Image: Tissue infiltrates the injectable MAP spheres gel fills, promoting regeneration (Photo courtesy of UCLA).
A new hydrogel creates an instant scaffold of microporous annealed particles (MAP) that allows tissue regeneration to form within its cavities.

Developed by researchers at the University of California, Los Angeles (UCLA; USA), the injected hydrogel—filled with the microscopic synthetic polymer MAP spheres, each about the width of a human hair—forms a packed cluster that completely fills the wound cavity. New tissue quickly grows into the voids between the microspheres; as the MAP spheres degrade into the body, a matrix of repair tissue is left where the wound once was. New tissue then continues to grow until the wound is completely healed.

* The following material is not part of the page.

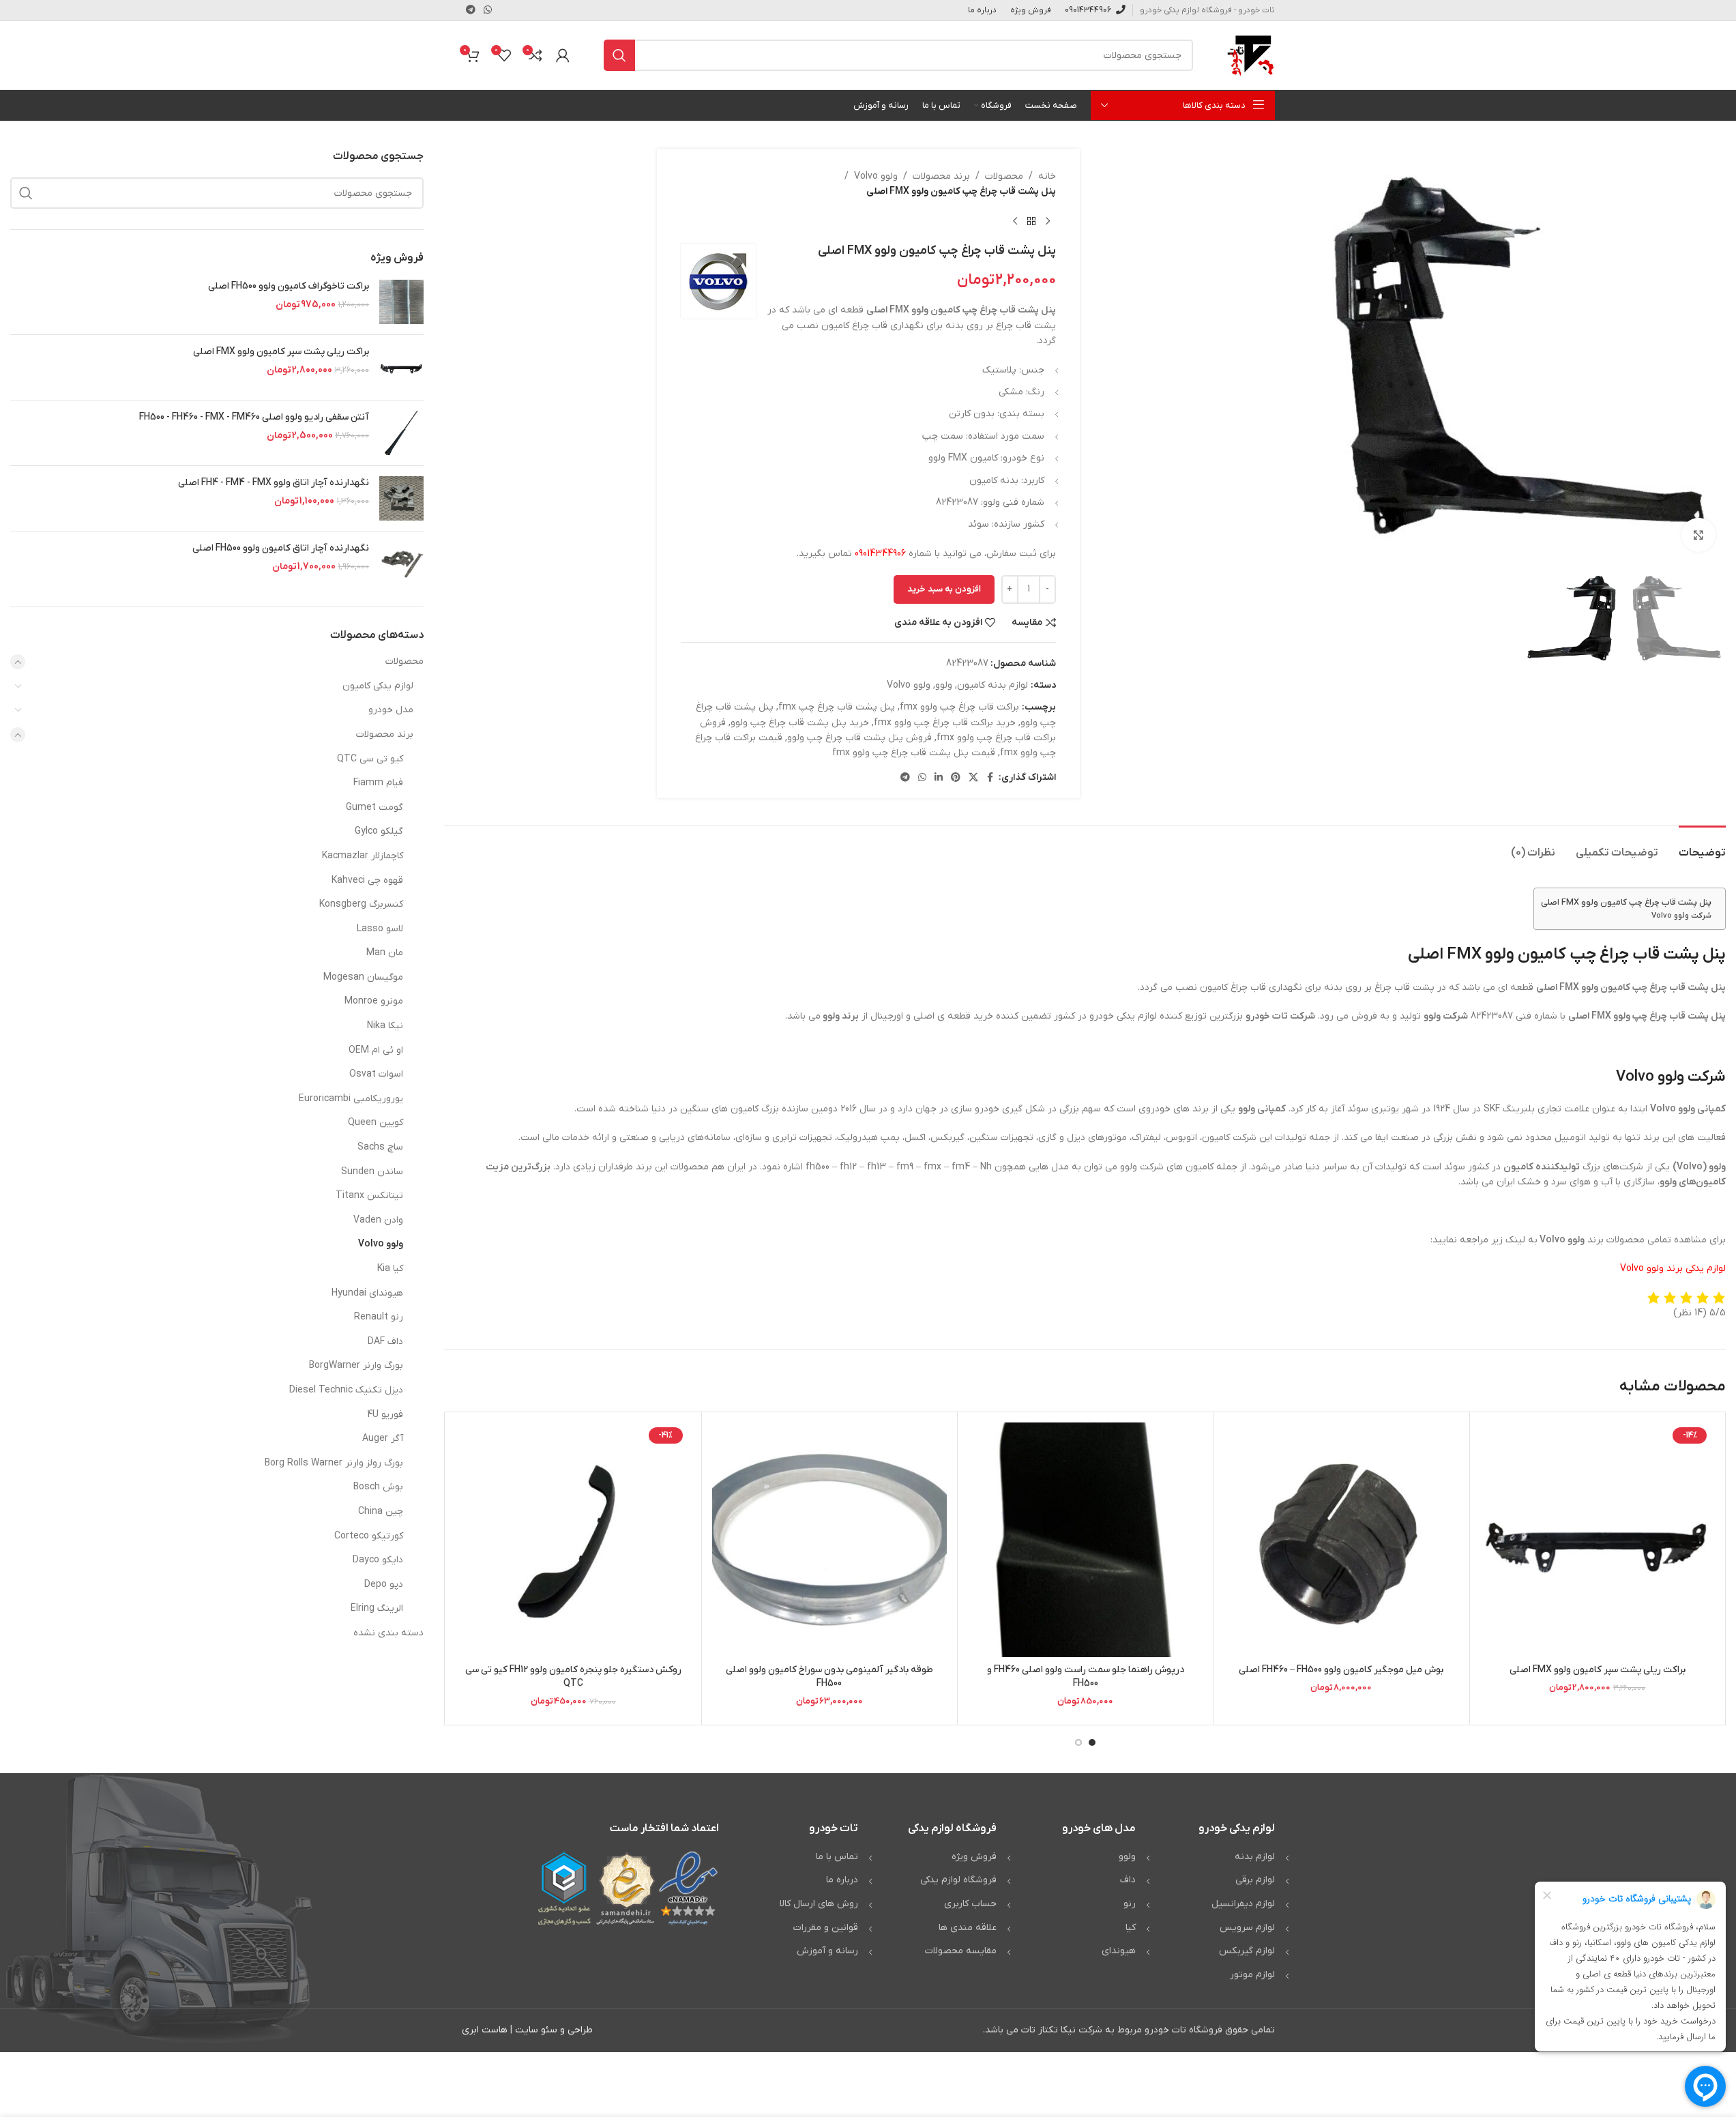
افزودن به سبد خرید (944, 589)
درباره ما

The researchers succeeded in demonstrating that the MAP hydrogel can promote the growth of new cells and formation of networks of connected cells at previously unseen rates. During in vivo tests, the researchers observed significant tissue regeneration in the first 48 hours, with much more healing over five days compared to other materials in use today. According to the researchers, the combination of microporosity and injectability will enable novel routes to tissue regeneration. The study was published on June 2, 2015, in Nature Materials.

“The beauty of the MAP gel is that there are no other added growth factors that other technologies require to attract cells into the material,” said study coauthor Westbrook Weaver, PhD, of the UCLA Henry Samueli School of Engineering and Applied Science. “The geometry of the MAP gel networks entices cells to migrate into the gel without the need for anything other than a cell adhesive peptide, so that the cells can grab onto the gels.”